Yes, the American president is in a sense the leader of the West, and, yes, the USA is the most powerful nation on Earth. I still say it does not really matter to the rest of us, for the simple reason that when push comes to shove America does what is good for America.
Every country does that, of course, but the difference is that America does what is good for America, full stop. If it is bad for any of the USA’s allies, too bad. There is no sense of there being a trading process based upon considerations of mutual interest. No quid pro quos here: in the end, the USA only considers its own interests, whoever is at the helm.
This time, however, a chill runs down my spine at the thought George W. Bush might be the next president. The awful truth is that he seems to be significantly more stupid than his father, who never came across as exactly a shining beacon of intellectual ability. Perhaps many people outside the USA have missed some of the choice examples of Bush’s lack of thought. Here’s a few examples:
“Drug therapies are replacing a lot of medicines as we used to know it.”
“I think we ought to raise the age at which juveniles can have a gun.”
“I mean, there needs to be a wholesale effort against racial profiling, which is illiterate children.”
“It’s going to require numerous IRA agents.”
“I know the human being and fish can coexist peacefully.”
“It’s important for us to explain to our nation that life is important. It’s not only life of babies, but It’s life of children living in, you know, the dark dungeons of the Internet.”
“I think if you know what you believe, it makes it a lot easier to answer questions. I can’t answer your question.”
Many, many more are on the Web; take a look, it is almost unbelievable. If you scour some of the news stories out there, you can find much more discussion of his inability to coherently express a single idea, except when he gets it dead wrong. For example, when he suggested it was time that Europeans bore some of the load in Kosova… where, in fact, less than 20% of the troops on the ground are from the USA.
This is deeply worrying. His whole demeanour is of someone who doesn’t know much and cares even less. The idea of such a man in charge of the most powerful nation on the planet should worry everyone.
But is this so bad, really? After all, Reagan and Bush père were no rocket scientists, were they?
No, they weren’t — I recall a story told of an Australian journalist who had the opportunity to interview Reagan coming away and saying he had a frightening intellect.
However, the world was a little simpler then. There was an enemy, and the world was divided along fairly clear lines. In Bush’s time, he could bask in the warmth of perceived victory as the enemy collapsed.
The world is more complicated now: Russia is far from stable, the Middle East is more tense than it has been for some time — hardly the time when the West should be “led” by someone who seems not even to know what he himself thinks.
Do I really need to mention the ecological problems we face and the doubts anyone must have that Bush would do anything to tackle these problems? Assuming he understands them…

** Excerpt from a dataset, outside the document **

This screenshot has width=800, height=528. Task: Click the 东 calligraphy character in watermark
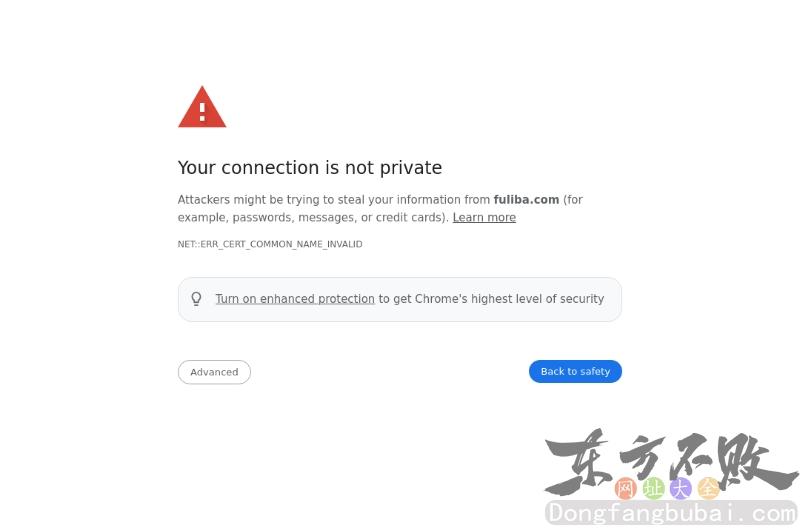[579, 462]

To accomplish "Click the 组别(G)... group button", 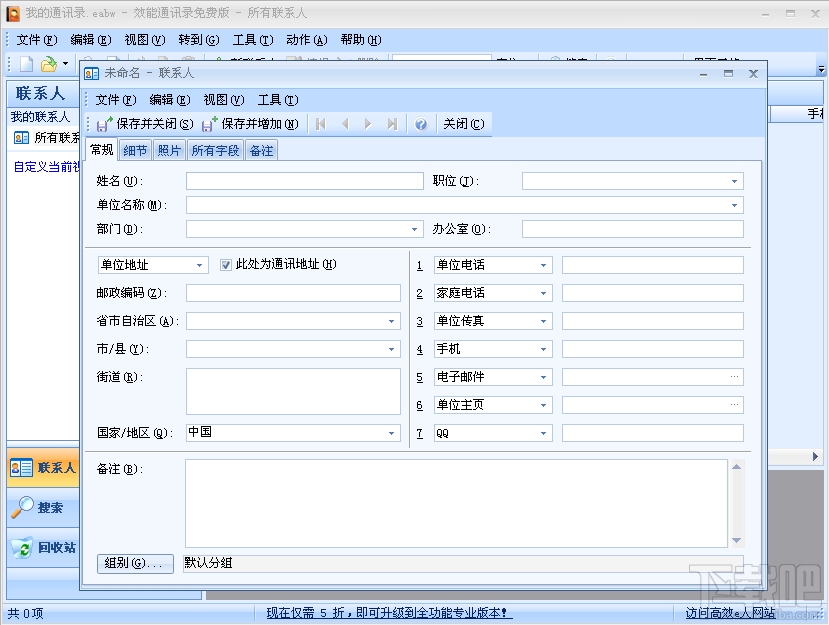I will pos(134,563).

Which necessarily brings Dan Quayle to mind, since he once said something to the effect that pollution isn’t the problem, it’s all the chemicals getting pumped into the environment. I think that George W. isn’t as dumb as Quayle, but it is a close call. Odd that so many people who were horrified at the thought of Captain Potatoe becoming president should the incumbent get himself killed see nothing strange about the equally brilliant Bush running for the office.
Al Gore, on the other hand, may not be the finest possible president — it was amusing to see Michael Moore on the news saying “These are not the best America has to offer!” — but at least you can feel quite comfortably assured that he would never get a brain scan result: NEGATIVE.
I am now putting the finishing touches to this site update as the first news is coming in of the results. It is beginning to look as though Gore will take Florida and Michigan, possibly Pennsylvania too — perhaps the (slightly) better man is winning after all.